Wichita County, Texas, Appellant
v.
Environmental Engineering & Geotechnics, Inc., Appellee

          FROM THE DISTRICT COURT OF TRAVIS COUNTY, 200TH JUDICIAL DISTRICT NO. D-1-GN-18-001884, HONORABLE DUSTIN M. HOWELL, JUDGE PRESIDING

          Before Justices Goodwin, Baker, and Triana

          OPINION

          Gisela D. Triana, Justice

         Wichita County, Texas filed this appeal challenging the district court's order directing the County to pay $11, 283.89 to Environmental Engineering & Geotechnics, Inc. (EEG, a nonparty to the underlying suit) as "reasonable costs" for the production of documents in response to the County's subpoena. See Tex. R. Civ. P. 205.3(f).
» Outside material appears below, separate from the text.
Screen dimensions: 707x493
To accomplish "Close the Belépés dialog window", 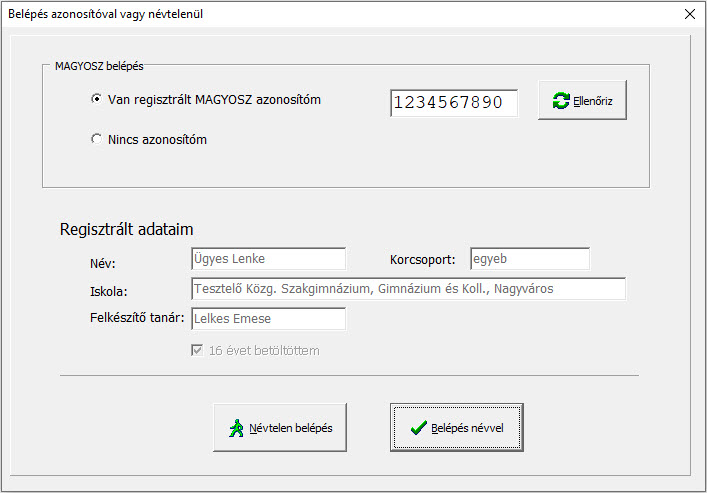I will [x=689, y=14].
In two issues, the County challenges the district court's order: (1) refusing to permit the County to conduct discovery as to the reasonableness of EEG's costs, and (2) awarding EEG $11, 283.89 "based upon the limited evidence presented" to the court at the hearing. For the reasons that follow, we will affirm the district court's order in part, reverse and render in part, and reverse and remand in part for further proceedings.

         BACKGROUND

         In the underlying suit, the County sought civil penalties under the Texas Water Code against Southwest Convenience Stores (SCS), alleging that SCS was responsible for three leaking underground storage tanks that polluted the groundwater in Wichita County for over nineteen years. See Tex. Water Code § 7.351. The State of Texas appeared in the suit as a "necessary and indispensable party" under the Water Code and aligned itself with the County as a party plaintiff, requesting a portion of all civil penalties awarded in the case. See id. §§ 7.353, .107. EEG was the environmental consultant for SCS between 1997 and 2016 and was involved with the "South Beverly Site" where the tanks were located. EEG was not a party to the County's suit.
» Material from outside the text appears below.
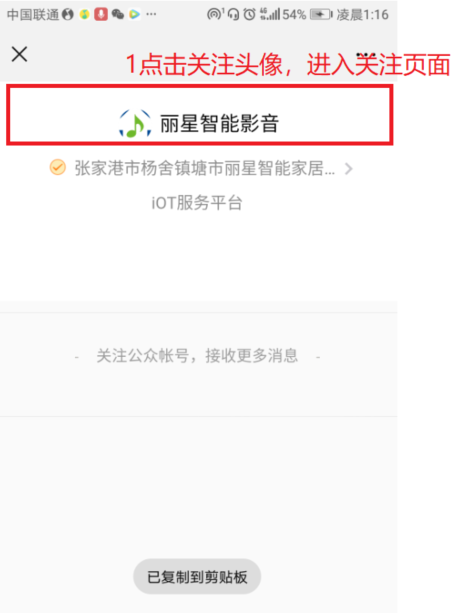Tap the WeChat status bar icon
This screenshot has height=613, width=464.
coord(118,15)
         The County served a subpoena on EEG requesting production of documents related to the South Beverly Site. EEG raised no objections to the County's requests. EEG responded to the subpoena by providing the County with electronic copies of documents in a DropBox folder. EEG also filed a motion for costs seeking to recoup costs associated with its document production and set the motion for hearing without conferring with the County in violation of the local rules.

         At the start of the hearing, the County announced that it had not been consulted about the setting and that it was not ready to proceed if EEG intended to present witness testimony on the motion for costs. If EEG intended to present witnesses, the County requested the opportunity to depose them about the basis for the claimed costs of $13, 916. The district court asked EEG whether it would present witness testimony, and EEG responded that it would. Having originally stated that it would grant a continuance to the County if it was not ready to proceed due to EEG's failure to consult with the County on a hearing date, the district court nevertheless proceeded to conduct an evidentiary hearing. The only witness to testify was EEG's chief operating officer, Mark Owens. The only documents offered into evidence were an invoice from EEG and two Office Depot receipts.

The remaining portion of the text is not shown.